Kuzhal in Tamil means hollow, this will be white and hollow inside, more crispy can crush easily by holding on one hand. Whenever Happen to eat this Thenkuzhal, I remember my childhood days drinking milk using this Thenkuzhal as straw. In olden days we do not have any chips or any artificially flavoured munch, every day only Thengulal, we use to enjoy this every day, mom adds harmless snack for children 🙂
Raw rice-4 cups(IR-20)
Urad dal-1 1/4 cups
Salt 2 tsp
Oil-3/4 litre to fry
Wipe rice with clean cloth no need to fry can spread in sunlight for an hour or two,
Make warm urad dal do not fry until the colour changes, just hand bare-able heat is enough.
1.Grind both together into fine flour,You can give in the mill to grind, there is a separate machine to grind Thenkuzhal mavu in (Karaikudi region),sieve flour and store in a container.
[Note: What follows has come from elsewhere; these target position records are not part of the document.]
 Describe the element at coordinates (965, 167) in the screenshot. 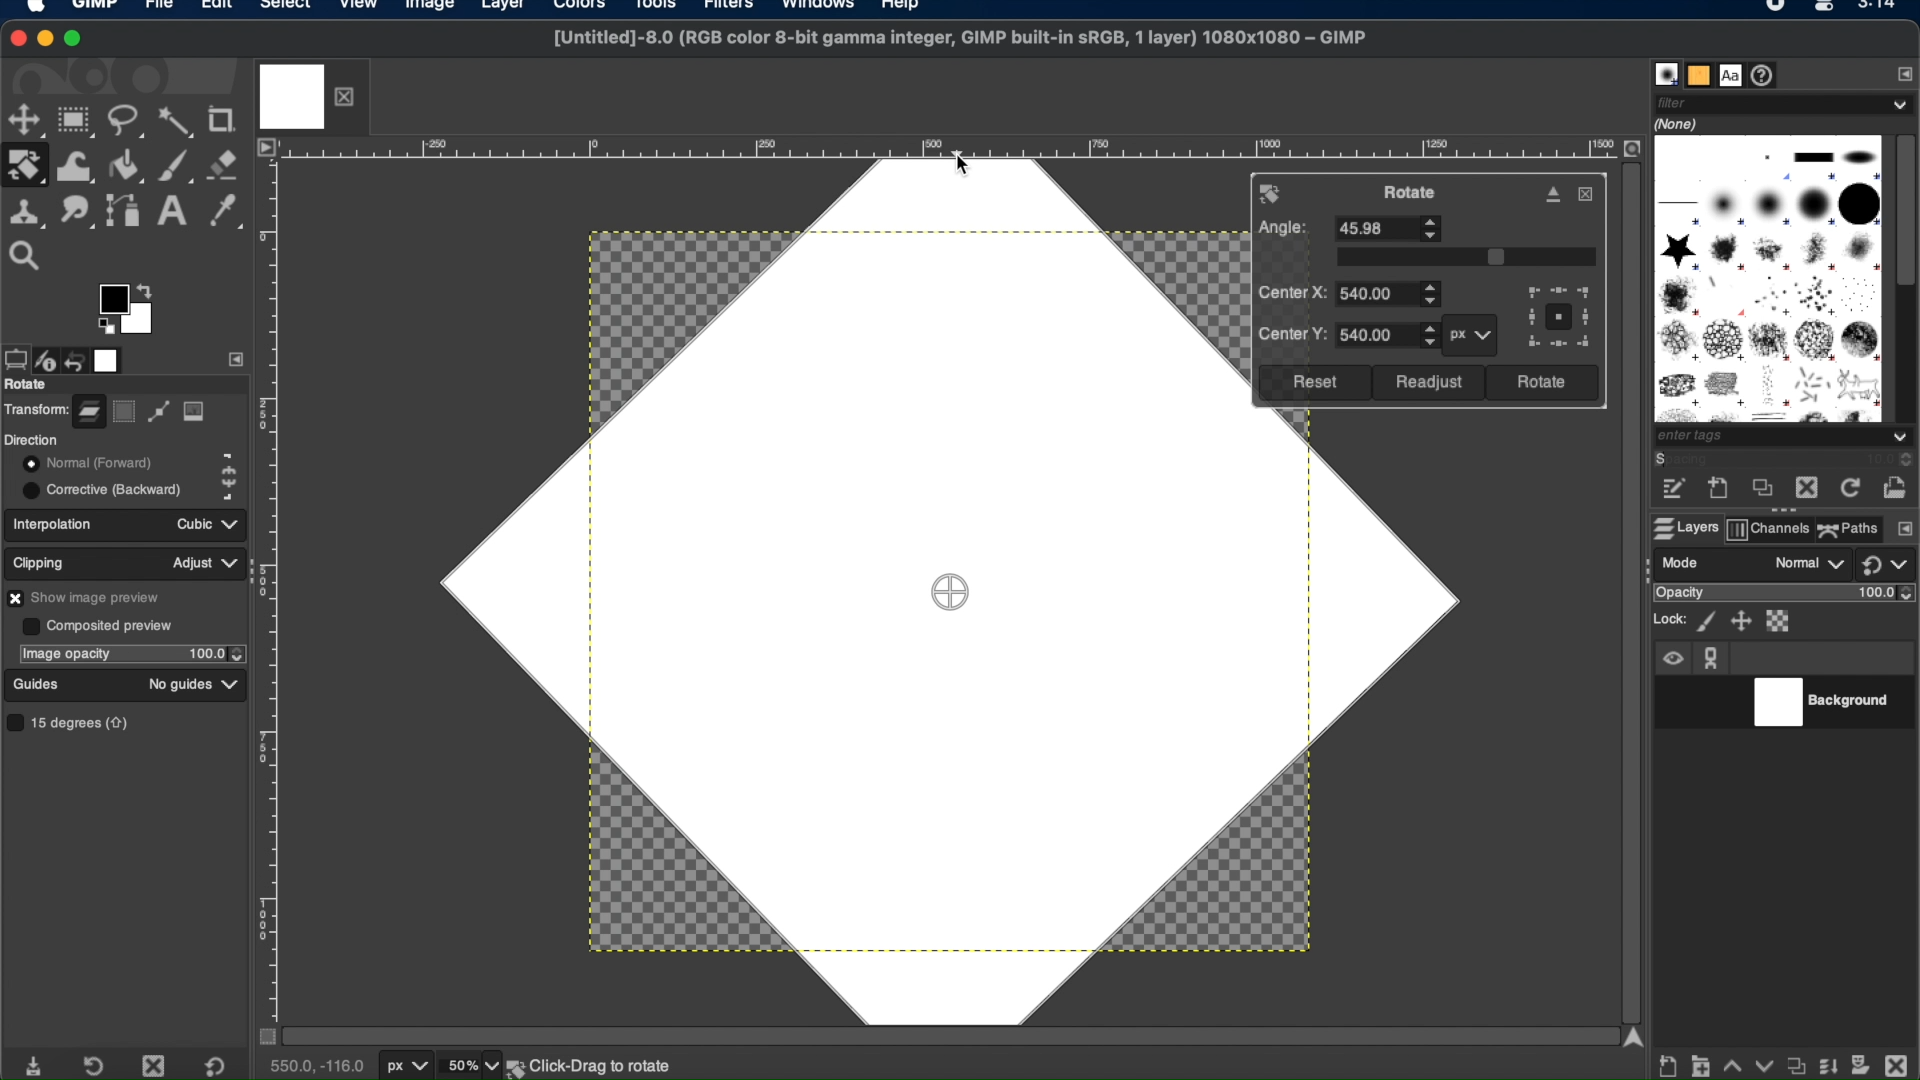

I see `cursor` at that location.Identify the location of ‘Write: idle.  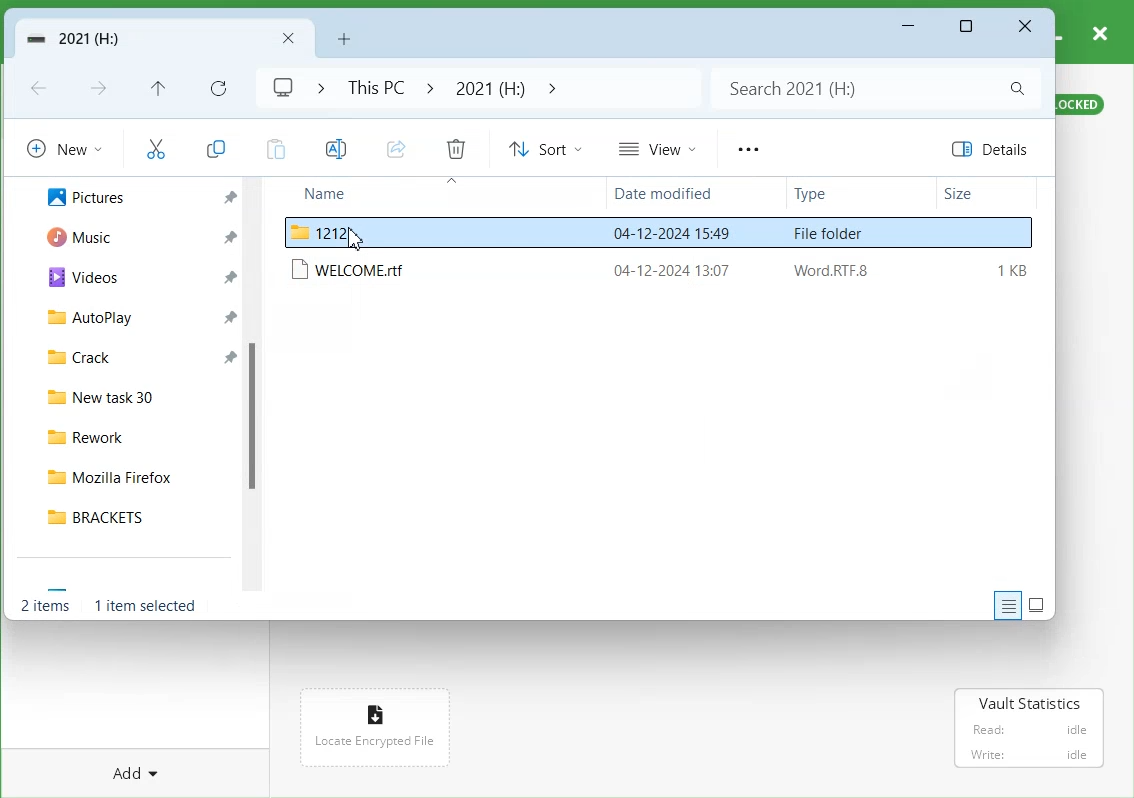
(1027, 755).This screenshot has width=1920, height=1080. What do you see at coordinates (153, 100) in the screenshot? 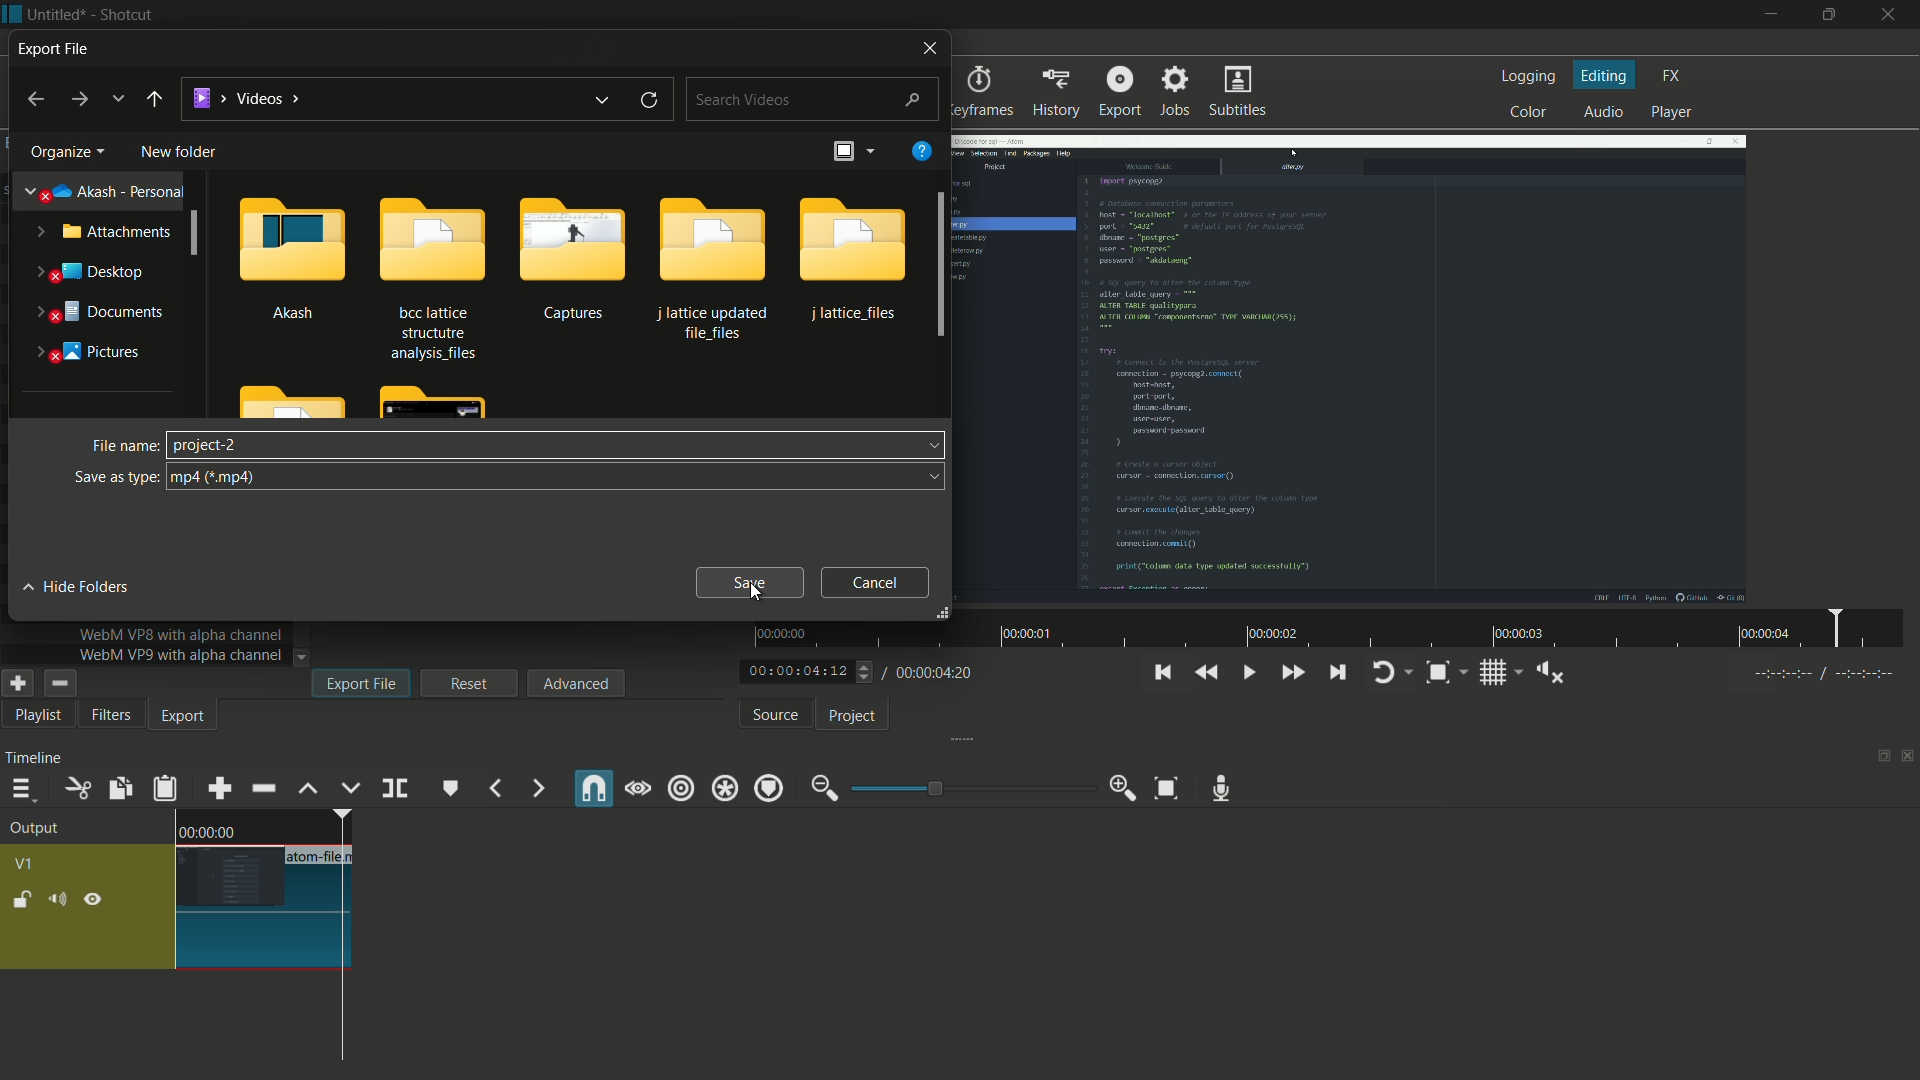
I see `ack` at bounding box center [153, 100].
2. Add salt in a cup of water dissolve and mix with the required flour,mix adding more water little by little to the form of Idiyappam batter.Not too thick.
3. Heat oil in a wide pan ,fill batter in the Thenkuzhal press,placing five holed plate in the press, press three round as circle in hot oil,Can do 3 or 4 at a time.
4.Fry until the sizzling sound reduces turn and fry until it stops, or for a minute and drain oil to remove.
Do the rest as same, this can be stored in a airtight container for 10 to 15 days fresh.
Do not fry until colour changes.
Fry 3 or more Thenkuzhal closely, so that the shape will not be changed because of temperature.
Not necessary to add butter while mixing flour.
Keep batter closed with the damp cloth so that it will not go dry.
Keep the flame in a medium not in high.
Do not heat oil for a long time, without any in it, between the process.